Students at MIT have developed a bracelet, called Wristify, that can change human body temperature. They say the thermoelectric bracelet could help the environment and bank balances all at once by cutting down on air conditioning and heating costs.
Increasing a large building's temperature by just 1C can consume around 100 kWh a month which isn't cheap or good for the environment. The Wristify bracelet is able easily to alter an individual's temperature by several degrees.
The MIT team found that altering the temperature on one part of the body can make the entire body feel warmer or colder. A change of 0.1C a second can make the entire body feel several degrees warmer or colder. The Wristify is able to work at a rate of 0.4C a second.
Wristify, which is still a prototype, works using a copper-alloy-based heat sink on the wrist.

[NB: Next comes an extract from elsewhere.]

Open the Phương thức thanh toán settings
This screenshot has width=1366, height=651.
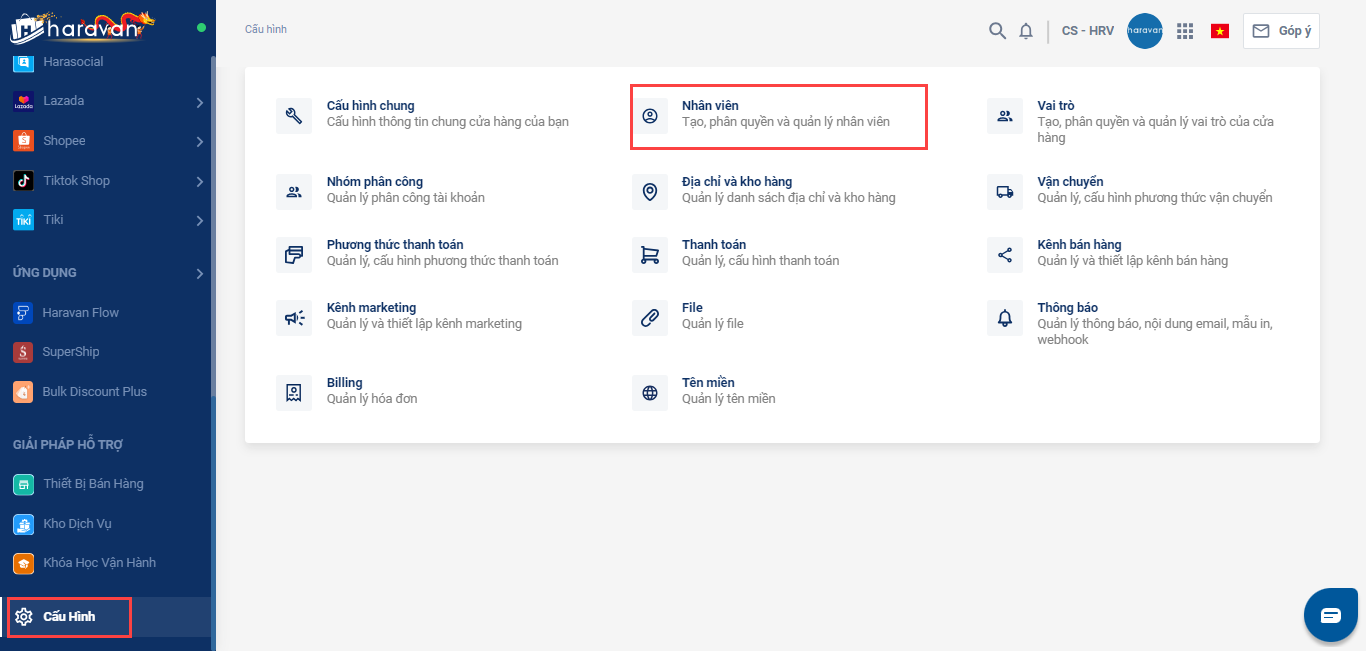tap(394, 245)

It automatically measures your body temperature and makes adjustments to maintain the level that's been set. Even the prototype model is able to work for eight hours, thanks to a lithium polymer battery.
“Buildings right now use an incredible amount of energy just in space heating and cooling. In fact, all together this makes up 16.5 per cent of all US primary energy consumption. We wanted to reduce that number, while maintaining individual thermal comfort,” says Sam Shames, who co-invented the Wristify with Mike Gibson, David Cohen-Tanugi, and Matt Smith. “We found the best way to do it was local heating and cooling of parts of the body.”
The team came in first place in the MIT Making and Designing Materials Engineering Competition and were rewarded $10,000 which they plan to reinvest in the Wristify project.